Connecticut Superior Court, Judicial District of Fairfield, at Bridgeport
Jul 23, 1993
1993 Ct. Sup. 6624 (Conn. Super. Ct. 1993)

Opinion

No. CV92 300100S

July 23, 1993


MEMORANDUM OF DECISION ON MOTION TO STRIKE


This is an action under 31-293 of the General Statutes to recover worker's compensation benefits paid by the plaintiff to its employee, James L. Horton. Horton was injured in the course of his employment for the plaintiff when struck by a vehicle operated by the defendant. CT Page 6624-GG

In the third special defense to the complaint "the defendant claims a setoff, or credit for any payments made to, or for the plaintiff by any third party, in accordance with 52-225a of the Connecticut General Statutes." The plaintiff has filed a motion to strike this defense, claiming that (1) it is not a valid defense in a negligence action, and (2) worker's compensation benefits are not a collateral source under 52-225a for which a reduction in the judgment is permitted. A motion to strike can be used to test the legal sufficiency of any special defense contained in the answer. Section 152(5) Connecticut Practice Book; Nowak v. Nowak, 175 Conn. 112, 116. The motion to strike must be denied if facts provable under the facts alleged in the third special defense state a valid defense to the complaint. Mingachos v. CBS, Inc., 196 Conn. 91, 109.

Until 52-225a was enacted in 1985, the collateral source rule had existed for a long time in Connecticut and a majority of other states. Gorham v. Farmington Motor Inn, Inc., 159 Conn. 576, 579-80 and cases cited therein. While the statute eliminated the collateral source rule in some cases, credits for collateral source CT Page 6624-HH payments are considered by the court after damages are awarded by the trier. A special defense to a complaint is made for the purpose of offering evidence at the time of trial, but the defendant cannot produce evidence at trial on collateral source payments to reduce damages. The special defense is unnecessary to obtain the benefits allowed by 52-225a. The statute should not be pleaded as a special defense to obtain post trial credit or reduction for collateral source payments. Whitely v. Sebas, 3 Conn. L. Rptr. 370, 6 Conn. Super. Ct. Rpts. 372 (1991); Devarajan v. Berlin Fair Agricultural Association, Inc., 7 Conn. L. Rptr. 581, 582 (1992) and cases cited therein; Neverisky v. Masi, 8 Conn. Super. Ct. Rptr. 186, 187 (1993).

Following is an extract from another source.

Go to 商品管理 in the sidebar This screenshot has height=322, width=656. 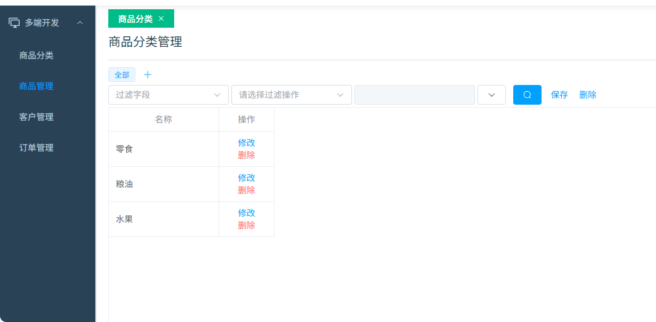36,86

A condition precedent to a setoff, governed by 52-139 of the General Statutes, is that a defendant's claim arises out of a debt due from the plaintiff. Petti v. Balance Rock Associates, 12 Conn. App. 353, 362; Neverisky v. Masi, supra; Valuk v. Mathews, 4 Conn. L. Rptr. 12 (1991). While a setoff must be affirmatively pleaded, Colonial Bank and Trust Co. v. Matoff, 18 Conn. App. 20, 29, a collateral source payment is not a setoff. Neverisky v. Masi, supra, 187; Devarajan v. Berlin Fair Agricultural Association, CT Page 6624-II Inc., supra 582; Rosiello v. Ladden, 2 Conn. L. Rptr. 179 (1990).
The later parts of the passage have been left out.